(Element and text location data)
____

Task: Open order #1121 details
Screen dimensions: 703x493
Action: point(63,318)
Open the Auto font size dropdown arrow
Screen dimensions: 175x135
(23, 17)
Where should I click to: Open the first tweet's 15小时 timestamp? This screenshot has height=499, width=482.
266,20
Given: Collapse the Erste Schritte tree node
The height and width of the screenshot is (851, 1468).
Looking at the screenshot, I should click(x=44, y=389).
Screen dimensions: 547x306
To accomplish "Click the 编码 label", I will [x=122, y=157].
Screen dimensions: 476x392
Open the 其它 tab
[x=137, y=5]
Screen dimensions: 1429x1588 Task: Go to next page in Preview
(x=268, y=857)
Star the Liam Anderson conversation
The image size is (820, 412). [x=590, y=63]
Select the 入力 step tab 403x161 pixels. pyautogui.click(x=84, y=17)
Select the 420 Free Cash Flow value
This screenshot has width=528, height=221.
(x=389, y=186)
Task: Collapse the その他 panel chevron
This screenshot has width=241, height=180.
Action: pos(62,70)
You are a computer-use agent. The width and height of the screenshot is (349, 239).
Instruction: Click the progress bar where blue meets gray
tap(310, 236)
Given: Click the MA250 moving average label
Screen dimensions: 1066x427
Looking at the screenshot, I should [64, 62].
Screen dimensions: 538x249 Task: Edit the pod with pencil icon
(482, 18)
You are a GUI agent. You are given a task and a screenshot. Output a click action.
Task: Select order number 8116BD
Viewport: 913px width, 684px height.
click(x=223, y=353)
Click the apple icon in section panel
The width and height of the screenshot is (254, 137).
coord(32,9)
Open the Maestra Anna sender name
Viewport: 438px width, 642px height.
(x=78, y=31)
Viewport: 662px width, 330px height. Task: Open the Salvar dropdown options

____

> **Given request**
Rewrite all the lines above as a numbered list, omitting any blank lines.

> **Answer to the exercise**
1. Task: Open order #1121 details
2. Screen dimensions: 703x493
3. Action: point(63,318)
4. Open the Auto font size dropdown arrow
5. Screen dimensions: 175x135
6. (23, 17)
7. Where should I click to: Open the first tweet's 15小时 timestamp? This screenshot has height=499, width=482.
8. 266,20
9. Given: Collapse the Erste Schritte tree node
10. The height and width of the screenshot is (851, 1468).
11. Looking at the screenshot, I should click(x=44, y=389).
12. Screen dimensions: 547x306
13. To accomplish "Click the 编码 label", I will [x=122, y=157].
14. Screen dimensions: 476x392
15. Open the 其它 tab
16. [x=137, y=5]
17. Screen dimensions: 1429x1588 Task: Go to next page in Preview
18. (x=268, y=857)
19. Star the Liam Anderson conversation
20. The image size is (820, 412). [x=590, y=63]
21. Select the 入力 step tab 403x161 pixels. pyautogui.click(x=84, y=17)
22. Select the 420 Free Cash Flow value
23. This screenshot has width=528, height=221.
24. (x=389, y=186)
25. Task: Collapse the その他 panel chevron
26. This screenshot has width=241, height=180.
27. Action: pos(62,70)
28. You are a computer-use agent. The width and height of the screenshot is (349, 239).
29. Instruction: Click the progress bar where blue meets gray
30. tap(310, 236)
31. Given: Click the MA250 moving average label
32. Screen dimensions: 1066x427
33. Looking at the screenshot, I should [64, 62].
34. Screen dimensions: 538x249 Task: Edit the pod with pencil icon
35. (482, 18)
36. You are a GUI agent. You are given a task and a screenshot. Output a click action.
37. Task: Select order number 8116BD
38. Viewport: 913px width, 684px height.
39. click(x=223, y=353)
40. Click the apple icon in section panel
41. The width and height of the screenshot is (254, 137).
42. coord(32,9)
43. Open the Maestra Anna sender name
44. Viewport: 438px width, 642px height.
45. (x=78, y=31)
46. Viewport: 662px width, 330px height. Task: Open the Salvar dropdown options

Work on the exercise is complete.